> _What you have to do_: Beginning with the line containing "The height and" and ending at the last line of the data, set down every line exactly, leaving out all pictures.

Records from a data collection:
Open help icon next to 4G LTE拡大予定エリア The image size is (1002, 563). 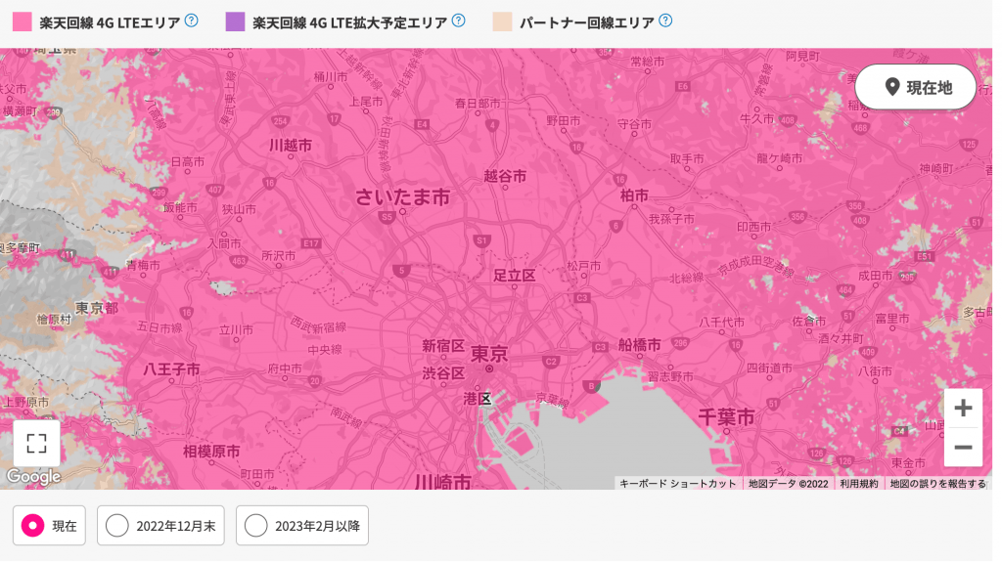point(458,21)
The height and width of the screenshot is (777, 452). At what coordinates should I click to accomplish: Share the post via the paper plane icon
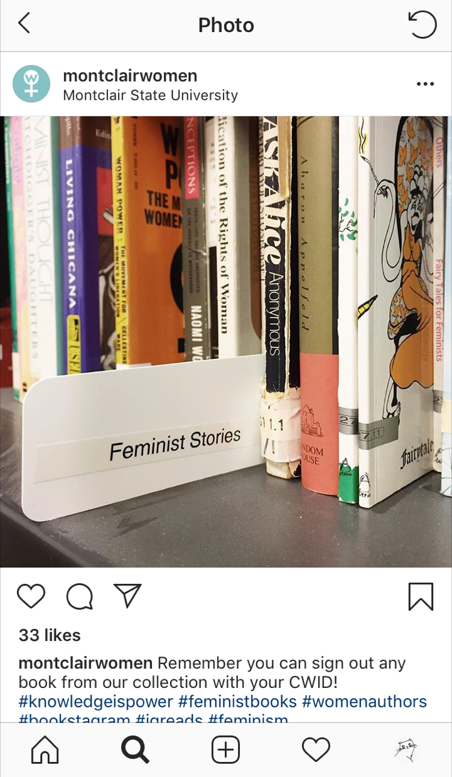click(x=127, y=595)
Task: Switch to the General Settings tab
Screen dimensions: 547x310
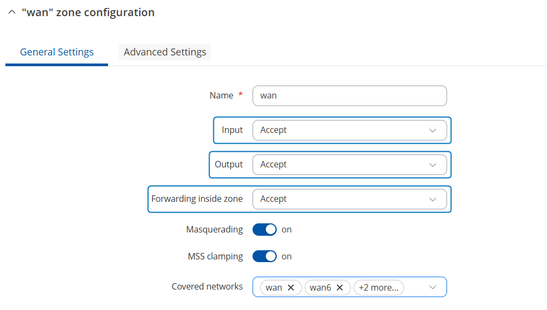Action: click(57, 52)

> _Expected answer_:
The height and width of the screenshot is (777, 452). At what coordinates should I click to accomplish: Share the post via the paper plane icon
click(x=127, y=595)
Task: Switch to the General Settings tab
Screen dimensions: 547x310
Action: click(57, 52)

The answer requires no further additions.